La présidentielle en ligne de mire

Avec le remaniement ministériel intervenu le 30 avril, Abdoulaye Wade a nommé¨l’équipe chargée de remporter l’élection de 2012.

Publié le 14 mai 2009 Lecture : 6 minutes.

Karim, le fils du président de la République du Sénégal, est encore et toujours au cœur du débat politique. En 2001, sa nomination au poste de conseiller spécial du chef de l’État avait bien suscité quelques commentaires, mais c’est surtout à partir de 2004, à la suite de son installation à la présidence de l’Agence nationale pour l’Organisation de la conférence islamique (Anoci), que Karim Meissa Wade est devenu malgré lui la vedette incontestée des médias. Et un sujet de conversation dans les salons. Sa candidature malheureuse à la mairie de Dakar, puis sa nomination comme ministre d’État chargé de la Coopération internationale, de l’Aménagement du territoire, des Transports aériens et des Infrastructures ont encore accentué le phénomène. S’il est vrai que la presse est plutôt avare en compliments sur le « prince héritier », comme l’appellent ses détracteurs, il ne fait plus aucun doute aujourd’hui que Karim, 41 ans, analyste financier de profession, est devenu bon gré mal gré incontournable.

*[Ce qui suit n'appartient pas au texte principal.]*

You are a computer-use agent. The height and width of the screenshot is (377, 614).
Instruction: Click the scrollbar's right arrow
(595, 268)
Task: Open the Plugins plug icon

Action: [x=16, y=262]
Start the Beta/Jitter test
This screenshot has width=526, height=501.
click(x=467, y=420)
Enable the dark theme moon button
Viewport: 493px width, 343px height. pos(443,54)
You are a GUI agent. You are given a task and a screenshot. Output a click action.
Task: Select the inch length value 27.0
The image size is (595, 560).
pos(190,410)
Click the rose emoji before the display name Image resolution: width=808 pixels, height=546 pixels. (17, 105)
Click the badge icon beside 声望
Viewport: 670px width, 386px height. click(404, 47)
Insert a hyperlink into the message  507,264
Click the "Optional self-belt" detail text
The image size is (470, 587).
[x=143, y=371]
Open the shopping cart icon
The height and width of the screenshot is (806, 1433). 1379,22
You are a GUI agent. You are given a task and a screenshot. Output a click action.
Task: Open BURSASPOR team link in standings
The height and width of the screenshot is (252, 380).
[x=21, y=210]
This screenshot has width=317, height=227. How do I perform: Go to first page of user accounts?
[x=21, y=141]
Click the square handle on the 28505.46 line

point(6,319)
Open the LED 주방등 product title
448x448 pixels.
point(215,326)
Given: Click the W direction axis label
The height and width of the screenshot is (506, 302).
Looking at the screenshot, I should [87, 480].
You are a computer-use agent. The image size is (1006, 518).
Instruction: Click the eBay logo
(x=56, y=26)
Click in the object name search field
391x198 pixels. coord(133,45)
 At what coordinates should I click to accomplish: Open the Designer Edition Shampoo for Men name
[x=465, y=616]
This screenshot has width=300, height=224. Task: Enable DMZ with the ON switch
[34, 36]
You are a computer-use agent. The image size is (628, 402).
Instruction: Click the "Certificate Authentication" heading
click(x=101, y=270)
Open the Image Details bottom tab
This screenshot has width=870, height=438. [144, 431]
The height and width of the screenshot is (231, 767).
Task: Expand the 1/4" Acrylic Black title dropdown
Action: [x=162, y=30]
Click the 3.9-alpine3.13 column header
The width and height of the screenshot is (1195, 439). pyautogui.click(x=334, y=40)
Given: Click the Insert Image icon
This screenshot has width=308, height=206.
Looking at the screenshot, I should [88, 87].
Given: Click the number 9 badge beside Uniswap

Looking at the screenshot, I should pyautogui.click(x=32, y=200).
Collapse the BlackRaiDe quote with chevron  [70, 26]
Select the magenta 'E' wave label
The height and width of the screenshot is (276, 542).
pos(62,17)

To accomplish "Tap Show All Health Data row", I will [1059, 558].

Oubliée, la défaite dans la capitale de la coalition Sopi conduite par le Parti démocratique sénégalais (PDS, au pouvoir) lors des élections locales du 22 mars. À défaut de porter l’écharpe tricolore, il arborera désormais le costume de ministre. Celui d’un « superministre », appelé à faire ses armes dans une équipe dirigée par Souleymane Ndéné Ndiaye (voir p. 39), un fidèle militant du PDS, qui, il y a quelques mois, déclarait sans retenue qu’il ne serait jamais derrière Karim…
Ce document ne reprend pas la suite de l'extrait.